Tuesday, May 6, 2014

Book Review: Debt: The First 5000 Years

The book Debt: The First 5000 Years by David Graeber was given to me by someone kind of on a whim. Neither of us had any idea what it was. At first glance, it seemed like a very detailed historical account of debt, which might be somewhat interesting, but probably also very dry.

Actually, it is a very detailed history of debt. And the book is very long. However, it turned out to be a book that I could not put down, and the length was well worth the read. The historical detail was interesting and novel. Furthermore, the historical evidence was supplemented by anthropological research (which always makes for a great analysis). Graeber challenged so much conventional wisdom that in 300 and whatever pages, I never found myself thinking, "Yup, read this before" (well, aside from some anthropological concepts/studies that I happen to already be familiar with).

Some common assumptions that Graeber refutes with historical and anthropological evidence:

1. Money has it origins in barter (and debt was the last to appear)

Actually, the real historical sequence (at least so far as the evidence points us) is the reverse. Complicated system for managing debt arose before the existence of any currency. Furthermore, each stage of this "evolution" was accompanied by a profoundly new order of violence. For example, debt arose out of "human economies" (or ritual spheres of exchange) that highlight the incalculability of human life, and serve to create or strengthen social bonds through marriage, exchange of ceremonial objects, and the like. When violence rips people out of their social context (say, through a murder or kidnapping) then the ritual means of payment are used "compensate" the family/village for the loss, even while the use of such payment simultaneously serves as a reminder that the loss can never be repaid, as ritual exchange objects signify the incommensurability of human life rather than serve as its equivalent. Thus, something quite like "debt" emerges.

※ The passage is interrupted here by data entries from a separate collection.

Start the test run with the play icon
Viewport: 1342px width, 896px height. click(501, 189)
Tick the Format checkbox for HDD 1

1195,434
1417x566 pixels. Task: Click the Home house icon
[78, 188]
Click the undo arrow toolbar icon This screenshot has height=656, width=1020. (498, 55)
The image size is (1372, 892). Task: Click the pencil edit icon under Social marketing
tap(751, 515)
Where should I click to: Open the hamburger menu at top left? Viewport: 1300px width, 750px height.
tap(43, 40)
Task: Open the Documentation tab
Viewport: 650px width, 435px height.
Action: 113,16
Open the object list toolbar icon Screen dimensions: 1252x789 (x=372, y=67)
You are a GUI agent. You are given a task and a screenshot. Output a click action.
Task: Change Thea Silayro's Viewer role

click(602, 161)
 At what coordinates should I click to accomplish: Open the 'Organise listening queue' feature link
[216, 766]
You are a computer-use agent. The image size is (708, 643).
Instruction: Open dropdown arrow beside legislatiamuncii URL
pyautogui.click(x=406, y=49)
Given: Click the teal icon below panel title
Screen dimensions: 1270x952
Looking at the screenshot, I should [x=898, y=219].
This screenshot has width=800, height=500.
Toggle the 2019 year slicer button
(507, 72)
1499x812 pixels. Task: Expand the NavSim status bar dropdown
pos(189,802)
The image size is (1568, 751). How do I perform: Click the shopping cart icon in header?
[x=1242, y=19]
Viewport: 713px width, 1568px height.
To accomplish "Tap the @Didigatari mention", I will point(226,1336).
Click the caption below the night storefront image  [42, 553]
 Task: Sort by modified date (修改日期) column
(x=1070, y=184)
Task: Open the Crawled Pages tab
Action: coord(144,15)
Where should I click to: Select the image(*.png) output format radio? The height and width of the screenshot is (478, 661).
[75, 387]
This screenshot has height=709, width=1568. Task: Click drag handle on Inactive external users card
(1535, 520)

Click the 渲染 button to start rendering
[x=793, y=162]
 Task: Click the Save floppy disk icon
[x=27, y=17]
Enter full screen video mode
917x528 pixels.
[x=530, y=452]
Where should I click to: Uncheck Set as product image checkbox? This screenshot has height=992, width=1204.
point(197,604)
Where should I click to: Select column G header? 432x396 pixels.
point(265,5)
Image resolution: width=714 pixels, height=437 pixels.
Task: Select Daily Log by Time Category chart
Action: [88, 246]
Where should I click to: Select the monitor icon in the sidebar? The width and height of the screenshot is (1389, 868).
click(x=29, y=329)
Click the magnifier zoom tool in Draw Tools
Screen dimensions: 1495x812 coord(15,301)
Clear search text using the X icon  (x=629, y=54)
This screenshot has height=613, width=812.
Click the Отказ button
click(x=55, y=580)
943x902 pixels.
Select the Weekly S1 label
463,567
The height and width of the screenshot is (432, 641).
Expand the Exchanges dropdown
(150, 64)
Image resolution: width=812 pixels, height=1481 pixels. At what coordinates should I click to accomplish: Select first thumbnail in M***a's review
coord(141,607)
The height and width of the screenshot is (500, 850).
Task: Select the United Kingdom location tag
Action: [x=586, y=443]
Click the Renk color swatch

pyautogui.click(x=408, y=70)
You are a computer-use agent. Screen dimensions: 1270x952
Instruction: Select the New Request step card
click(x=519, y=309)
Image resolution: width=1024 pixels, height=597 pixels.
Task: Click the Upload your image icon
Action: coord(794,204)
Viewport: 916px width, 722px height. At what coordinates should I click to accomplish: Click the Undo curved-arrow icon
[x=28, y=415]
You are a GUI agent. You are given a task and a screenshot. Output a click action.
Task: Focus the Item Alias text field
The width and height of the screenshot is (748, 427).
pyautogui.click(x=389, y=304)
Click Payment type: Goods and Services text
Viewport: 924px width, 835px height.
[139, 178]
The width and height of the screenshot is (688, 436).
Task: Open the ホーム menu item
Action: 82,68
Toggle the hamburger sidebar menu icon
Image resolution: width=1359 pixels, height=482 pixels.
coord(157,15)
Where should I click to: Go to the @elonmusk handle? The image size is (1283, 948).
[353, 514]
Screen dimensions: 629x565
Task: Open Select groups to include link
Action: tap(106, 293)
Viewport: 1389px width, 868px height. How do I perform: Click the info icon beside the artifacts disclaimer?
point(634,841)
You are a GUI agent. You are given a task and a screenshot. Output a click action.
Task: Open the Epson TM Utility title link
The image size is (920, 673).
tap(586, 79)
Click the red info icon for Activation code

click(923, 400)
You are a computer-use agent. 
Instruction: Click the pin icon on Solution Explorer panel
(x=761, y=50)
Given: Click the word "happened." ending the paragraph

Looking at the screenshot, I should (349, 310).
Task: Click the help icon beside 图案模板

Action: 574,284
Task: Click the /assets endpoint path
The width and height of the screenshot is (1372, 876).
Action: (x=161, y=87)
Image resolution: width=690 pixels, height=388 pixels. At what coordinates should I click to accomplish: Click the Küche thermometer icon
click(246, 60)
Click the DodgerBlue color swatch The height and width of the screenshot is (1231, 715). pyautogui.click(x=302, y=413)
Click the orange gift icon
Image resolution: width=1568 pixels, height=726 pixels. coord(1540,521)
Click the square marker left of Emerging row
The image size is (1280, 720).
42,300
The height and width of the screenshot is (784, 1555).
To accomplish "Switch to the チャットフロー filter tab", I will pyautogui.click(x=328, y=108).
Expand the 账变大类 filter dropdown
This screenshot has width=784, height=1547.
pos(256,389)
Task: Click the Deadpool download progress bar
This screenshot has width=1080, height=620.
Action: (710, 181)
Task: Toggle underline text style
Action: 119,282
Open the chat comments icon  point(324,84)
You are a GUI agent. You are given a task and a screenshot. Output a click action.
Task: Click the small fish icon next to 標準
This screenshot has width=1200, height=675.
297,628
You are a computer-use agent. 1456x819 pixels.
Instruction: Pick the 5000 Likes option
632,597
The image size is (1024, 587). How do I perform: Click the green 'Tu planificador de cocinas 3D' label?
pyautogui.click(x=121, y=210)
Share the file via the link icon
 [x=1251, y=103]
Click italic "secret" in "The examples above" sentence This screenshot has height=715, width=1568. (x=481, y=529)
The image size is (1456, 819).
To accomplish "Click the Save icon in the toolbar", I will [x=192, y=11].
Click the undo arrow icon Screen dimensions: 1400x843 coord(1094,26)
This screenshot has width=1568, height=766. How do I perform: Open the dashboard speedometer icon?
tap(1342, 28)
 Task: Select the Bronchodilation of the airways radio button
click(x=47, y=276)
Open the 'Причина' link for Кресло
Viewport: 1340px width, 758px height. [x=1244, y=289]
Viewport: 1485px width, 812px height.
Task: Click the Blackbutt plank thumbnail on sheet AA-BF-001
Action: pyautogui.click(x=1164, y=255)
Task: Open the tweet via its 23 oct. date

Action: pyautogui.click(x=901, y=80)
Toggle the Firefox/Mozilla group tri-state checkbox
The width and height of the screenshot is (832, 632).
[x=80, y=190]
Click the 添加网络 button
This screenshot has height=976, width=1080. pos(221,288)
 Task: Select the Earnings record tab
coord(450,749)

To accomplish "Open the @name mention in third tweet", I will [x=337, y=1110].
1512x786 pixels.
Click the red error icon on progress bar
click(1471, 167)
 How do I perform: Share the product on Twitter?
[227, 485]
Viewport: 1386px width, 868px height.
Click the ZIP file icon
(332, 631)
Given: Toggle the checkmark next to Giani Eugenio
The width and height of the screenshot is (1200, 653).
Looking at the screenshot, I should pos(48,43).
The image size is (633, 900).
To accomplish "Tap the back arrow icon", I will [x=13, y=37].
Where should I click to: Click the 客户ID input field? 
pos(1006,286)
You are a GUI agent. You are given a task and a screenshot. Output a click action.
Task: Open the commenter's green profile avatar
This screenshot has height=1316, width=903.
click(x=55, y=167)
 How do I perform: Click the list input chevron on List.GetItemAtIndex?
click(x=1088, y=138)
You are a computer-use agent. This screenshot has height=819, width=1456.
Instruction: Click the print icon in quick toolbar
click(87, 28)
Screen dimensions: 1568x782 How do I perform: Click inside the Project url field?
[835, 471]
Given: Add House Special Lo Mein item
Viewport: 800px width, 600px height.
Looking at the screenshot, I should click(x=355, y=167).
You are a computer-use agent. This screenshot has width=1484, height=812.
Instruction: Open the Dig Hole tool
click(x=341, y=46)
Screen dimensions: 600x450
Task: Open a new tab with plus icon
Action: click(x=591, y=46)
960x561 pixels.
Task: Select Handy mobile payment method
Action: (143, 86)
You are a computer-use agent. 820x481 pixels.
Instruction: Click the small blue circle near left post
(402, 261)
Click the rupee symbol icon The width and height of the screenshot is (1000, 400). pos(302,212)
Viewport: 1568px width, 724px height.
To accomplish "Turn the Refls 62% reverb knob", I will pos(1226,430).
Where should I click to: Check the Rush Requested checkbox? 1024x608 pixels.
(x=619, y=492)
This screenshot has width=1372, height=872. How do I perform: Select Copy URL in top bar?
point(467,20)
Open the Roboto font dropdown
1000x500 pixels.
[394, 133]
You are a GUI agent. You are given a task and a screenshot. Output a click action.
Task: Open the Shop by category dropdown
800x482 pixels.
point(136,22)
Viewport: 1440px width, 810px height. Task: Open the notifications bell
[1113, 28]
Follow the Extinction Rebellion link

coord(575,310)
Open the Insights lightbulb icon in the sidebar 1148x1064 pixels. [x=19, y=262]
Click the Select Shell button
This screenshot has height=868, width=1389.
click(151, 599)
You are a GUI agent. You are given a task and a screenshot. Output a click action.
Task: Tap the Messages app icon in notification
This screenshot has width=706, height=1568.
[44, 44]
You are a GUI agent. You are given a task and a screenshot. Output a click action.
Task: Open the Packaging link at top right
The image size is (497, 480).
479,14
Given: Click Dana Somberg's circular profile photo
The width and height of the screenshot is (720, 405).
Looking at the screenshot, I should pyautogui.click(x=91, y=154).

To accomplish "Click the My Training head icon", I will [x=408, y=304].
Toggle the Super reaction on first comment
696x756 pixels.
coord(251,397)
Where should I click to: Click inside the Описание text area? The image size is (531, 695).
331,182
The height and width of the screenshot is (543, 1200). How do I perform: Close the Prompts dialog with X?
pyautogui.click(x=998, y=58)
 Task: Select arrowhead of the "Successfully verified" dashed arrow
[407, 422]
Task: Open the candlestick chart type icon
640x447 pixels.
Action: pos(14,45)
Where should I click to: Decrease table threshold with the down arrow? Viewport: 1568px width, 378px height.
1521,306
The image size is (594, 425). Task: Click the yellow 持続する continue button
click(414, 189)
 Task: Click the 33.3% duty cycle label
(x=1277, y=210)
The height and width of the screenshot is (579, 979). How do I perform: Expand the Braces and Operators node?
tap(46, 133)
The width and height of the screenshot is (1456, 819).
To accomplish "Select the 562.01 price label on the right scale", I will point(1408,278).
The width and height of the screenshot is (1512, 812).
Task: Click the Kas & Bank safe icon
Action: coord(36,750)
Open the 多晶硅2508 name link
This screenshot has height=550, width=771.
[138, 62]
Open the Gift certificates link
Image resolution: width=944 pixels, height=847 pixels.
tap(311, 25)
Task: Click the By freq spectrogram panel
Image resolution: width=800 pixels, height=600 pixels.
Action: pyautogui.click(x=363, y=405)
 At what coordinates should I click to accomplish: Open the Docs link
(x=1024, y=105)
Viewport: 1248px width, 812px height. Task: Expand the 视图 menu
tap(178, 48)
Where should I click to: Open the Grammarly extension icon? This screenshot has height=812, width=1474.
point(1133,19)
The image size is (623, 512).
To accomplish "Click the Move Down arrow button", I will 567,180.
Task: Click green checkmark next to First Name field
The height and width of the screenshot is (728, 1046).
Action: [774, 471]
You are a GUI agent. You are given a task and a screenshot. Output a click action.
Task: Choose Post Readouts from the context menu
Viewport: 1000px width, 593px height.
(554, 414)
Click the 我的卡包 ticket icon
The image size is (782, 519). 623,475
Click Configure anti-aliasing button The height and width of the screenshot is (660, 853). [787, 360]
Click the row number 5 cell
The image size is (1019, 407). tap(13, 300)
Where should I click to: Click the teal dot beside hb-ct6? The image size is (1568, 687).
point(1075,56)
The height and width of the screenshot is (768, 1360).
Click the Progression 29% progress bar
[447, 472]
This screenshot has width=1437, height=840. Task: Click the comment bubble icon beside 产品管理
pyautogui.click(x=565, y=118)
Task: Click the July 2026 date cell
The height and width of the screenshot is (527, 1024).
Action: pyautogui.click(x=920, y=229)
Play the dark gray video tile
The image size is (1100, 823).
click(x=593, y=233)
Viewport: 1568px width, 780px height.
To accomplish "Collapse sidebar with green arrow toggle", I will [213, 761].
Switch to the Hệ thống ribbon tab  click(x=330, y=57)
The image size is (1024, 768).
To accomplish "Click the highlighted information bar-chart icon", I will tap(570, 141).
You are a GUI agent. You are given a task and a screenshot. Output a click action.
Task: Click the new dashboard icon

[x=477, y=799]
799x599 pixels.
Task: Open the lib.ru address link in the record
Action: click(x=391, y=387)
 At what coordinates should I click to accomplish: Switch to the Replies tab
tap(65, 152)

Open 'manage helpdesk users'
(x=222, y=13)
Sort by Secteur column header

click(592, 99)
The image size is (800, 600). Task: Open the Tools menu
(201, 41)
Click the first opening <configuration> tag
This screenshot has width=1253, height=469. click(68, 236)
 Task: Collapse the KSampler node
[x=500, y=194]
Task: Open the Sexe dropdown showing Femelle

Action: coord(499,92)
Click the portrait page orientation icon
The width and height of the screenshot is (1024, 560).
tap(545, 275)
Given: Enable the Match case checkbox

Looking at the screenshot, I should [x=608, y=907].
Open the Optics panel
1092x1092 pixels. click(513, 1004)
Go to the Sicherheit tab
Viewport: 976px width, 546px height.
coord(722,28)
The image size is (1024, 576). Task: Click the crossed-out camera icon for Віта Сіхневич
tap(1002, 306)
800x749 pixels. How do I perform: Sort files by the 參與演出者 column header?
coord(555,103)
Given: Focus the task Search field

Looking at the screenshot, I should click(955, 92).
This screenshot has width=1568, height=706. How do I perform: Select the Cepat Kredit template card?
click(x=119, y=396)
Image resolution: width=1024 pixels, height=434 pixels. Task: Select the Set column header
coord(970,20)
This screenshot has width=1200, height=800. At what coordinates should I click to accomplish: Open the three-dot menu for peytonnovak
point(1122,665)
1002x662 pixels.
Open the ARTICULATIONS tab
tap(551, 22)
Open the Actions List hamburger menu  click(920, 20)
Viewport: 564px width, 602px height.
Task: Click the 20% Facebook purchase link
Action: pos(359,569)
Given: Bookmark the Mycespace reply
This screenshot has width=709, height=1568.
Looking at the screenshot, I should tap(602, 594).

In the history that Graeber delineates, the development of the phenomenon of debt is inseparable from this type of violence, as well as the history of slavery. In some sense, Graeber sees debt as a perversion of a more fundamental human mentality: I will give things to people in need when I have the means, in the expectation that others will provide for me when I am in need. The nature of the perversion is to remove the expectation from the context of a social bond. Rather than a relation of equality - that of mutual aid - it is an inequality in which one party has recourse to the violence necessary to force the other party reciprocate (even if that "reciprocation" takes the form of slavery).

Similarly, the rise of currency is tied to creation of large state militaries and the building of empires. The return to reliance on metallic currencies, in the early era of capitalism, was also inextricably linked to the slave trade. Graeber also notes that periods where currency predominates are characterized by increased warfare and general social instability. Debt requires a minimum amount of trust and faith in others in order to function. When no such trust exists, one has no choice to but to rely on currency.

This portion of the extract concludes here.